Footage shot by witnesses showed people tie a rope around the neck of Edward Colston’s statue and bring it to the ground in the southwestern city of Bristol.
They then stamped on it for a few minutes before carrying it and heaving it into the harbour with a great cheer.
Colston’s face got splashed with red paint at some point.
The protests are in support of similar protests that are ongoing across the United States and other nations around the world in support against the killing of George Flyod in the US last week by police.
Yesterday’s event in Bristol was attended by thousands of people, just one of many similar protests across the UK.
Edward Colston born 2 November 1636 and died 11 October 1721 was an English merchant, Member of Parliament, philanthropist, and slave trader. His wealth was largely acquired through the trade and exploitation of slaves. (Wikipedia).
Colston utilized his finances attained from the slave-trade to support and endow schools, hospitals, almhouses and churches in Bristol, London and elsewhere. His name is commemorated by several Bristol landmarks, streets, three schools and the Colston bun. Charitable foundations inspired by ones he founded still survive.
Bristol, as an international port, was at the center of the slave trade and benefited hugely financially — not just shipbuilders and slavers, but also investors like Colston, who would buy a stake in the triangular slave voyage between England, West Africa and the Caribbean.
The bronze memorial, which had been in place since 1895, had been the subject of an 11,000-strong petition to have it removed.
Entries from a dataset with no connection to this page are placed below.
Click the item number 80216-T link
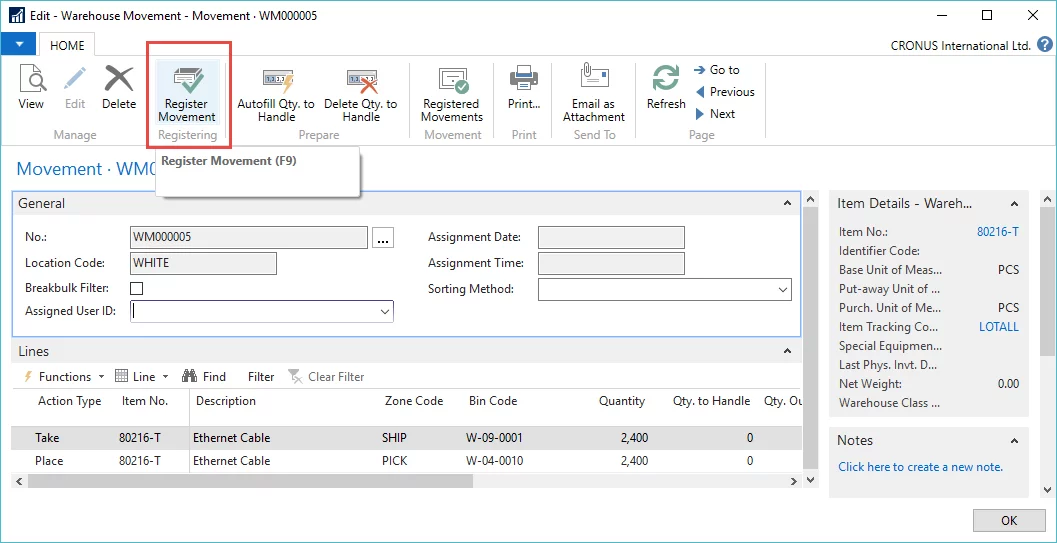Viewport: 1057px width, 543px height. [997, 232]
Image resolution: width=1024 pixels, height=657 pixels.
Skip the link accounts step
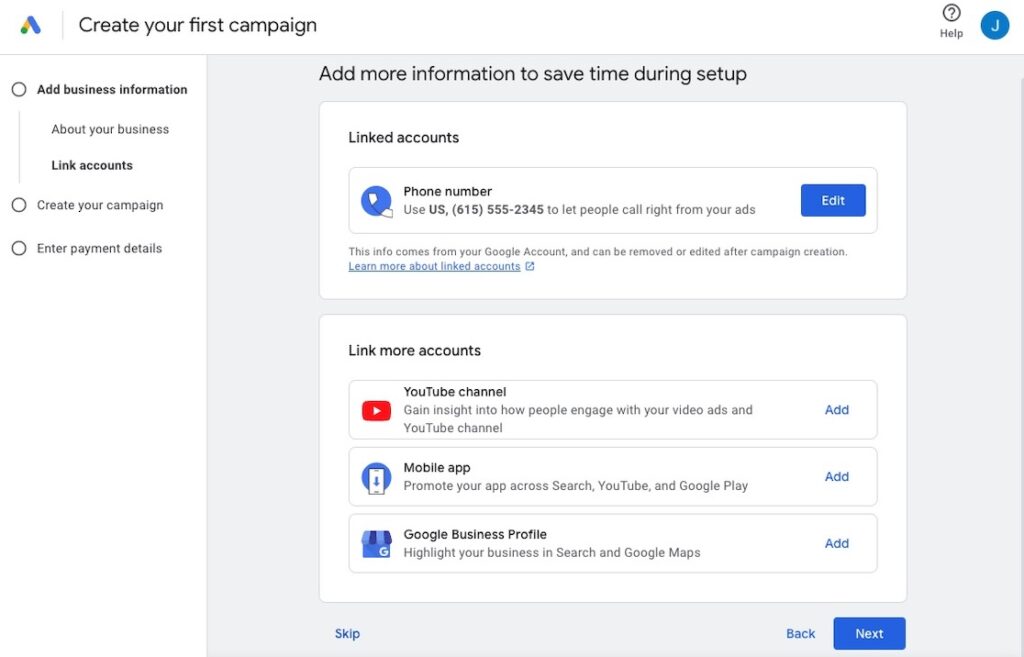pyautogui.click(x=347, y=633)
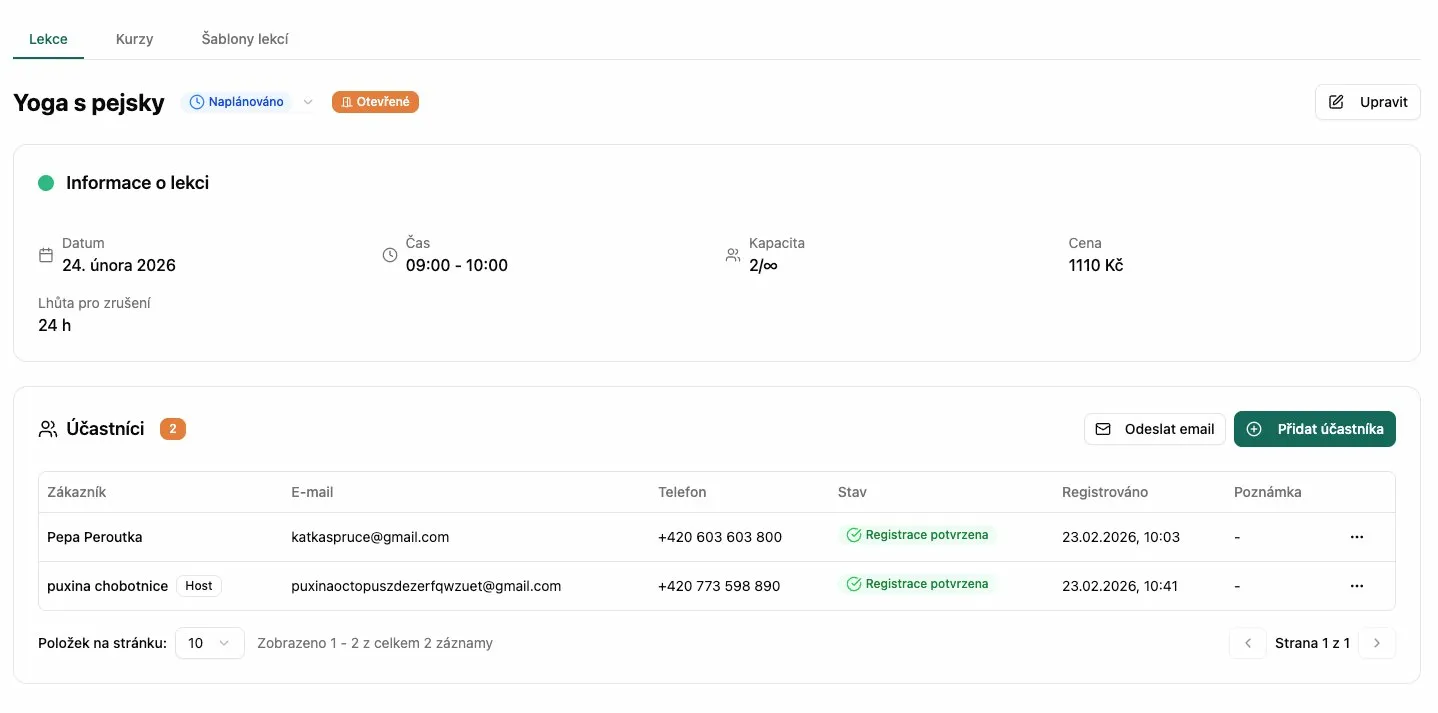Click the calendar icon beside Datum
Viewport: 1438px width, 713px height.
coord(46,255)
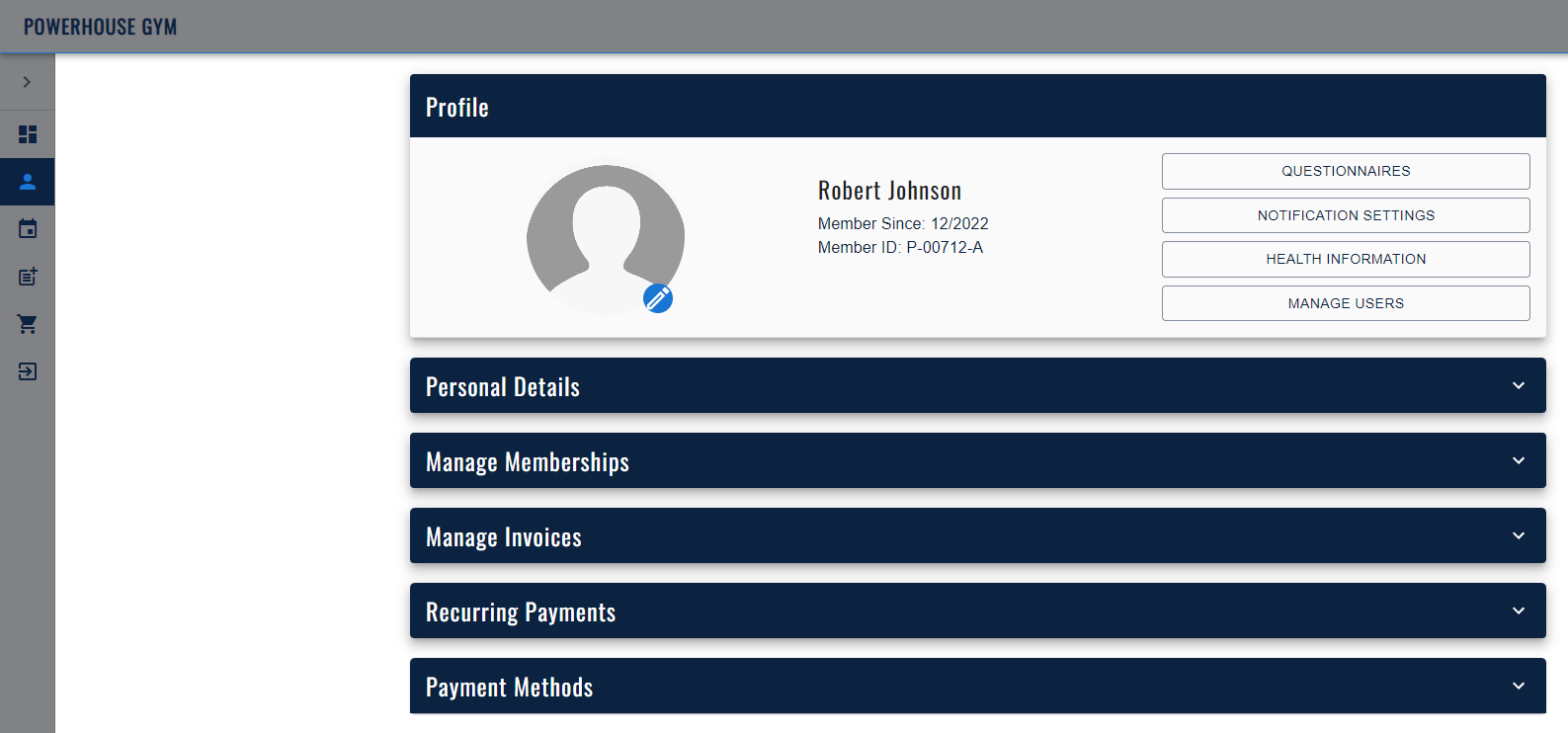Open the Manage Users button
Viewport: 1568px width, 733px height.
pos(1346,303)

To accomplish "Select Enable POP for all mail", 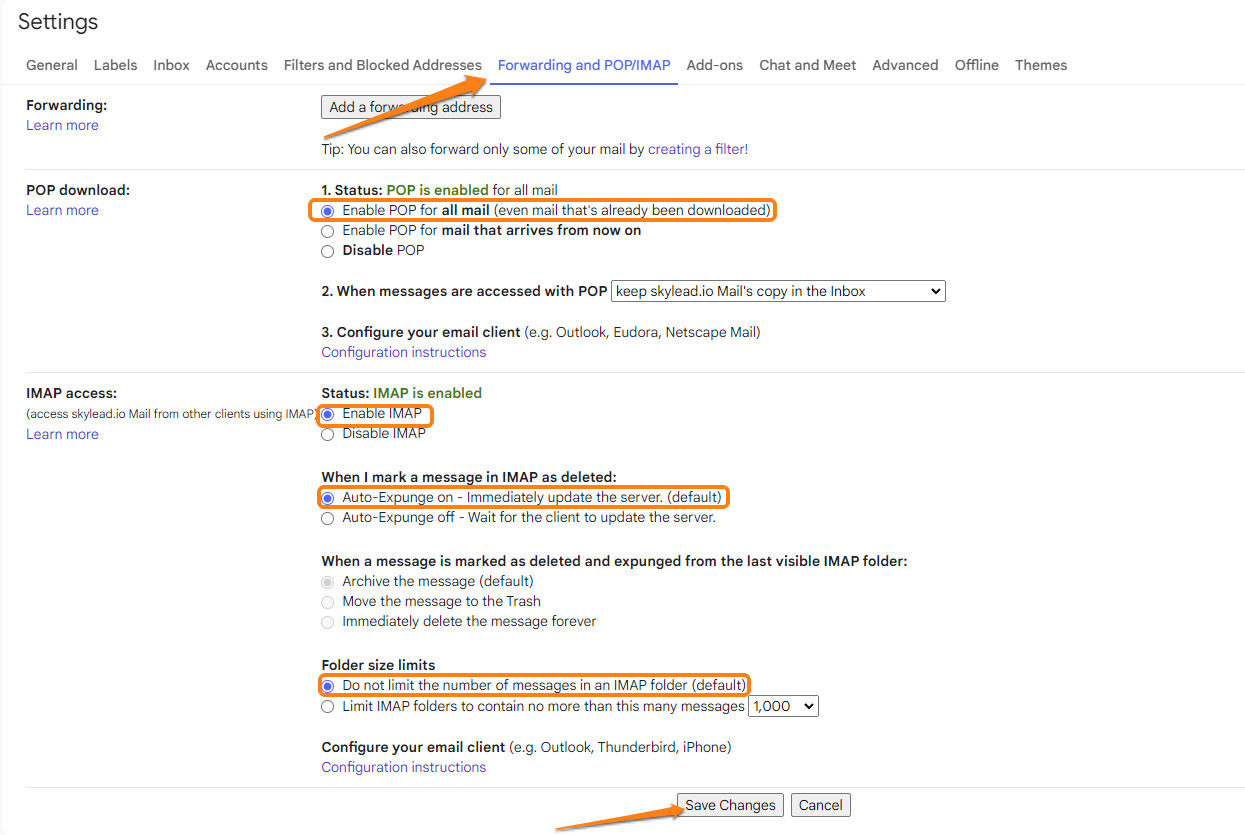I will [x=328, y=210].
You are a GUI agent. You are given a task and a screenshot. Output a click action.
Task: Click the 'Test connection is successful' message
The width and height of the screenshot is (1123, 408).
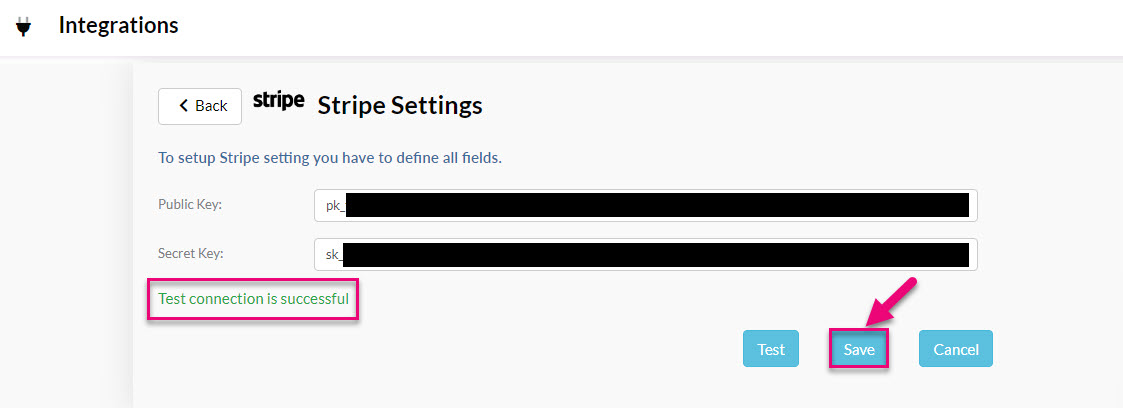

Residents, including the city’s big community that hails from the Caribbean, are ashamed of what Colston represents.
Colston has been a figure of huge controversy in Bristol with attempts made to rename Colston Hall, the biggest music venue in the city among many efforts to “decolonize” the city.
Police said officers have launched an investigation and are looking for those who “committed an act of criminal damage.”
Bristol Mayor Marvin Rees said the removal of the statue would “divide” opinion, but added that it was “important to listen to those who found the statue to represent an affront to humanity and make the legacy of today about the future of our city, tackling racism and inequality.”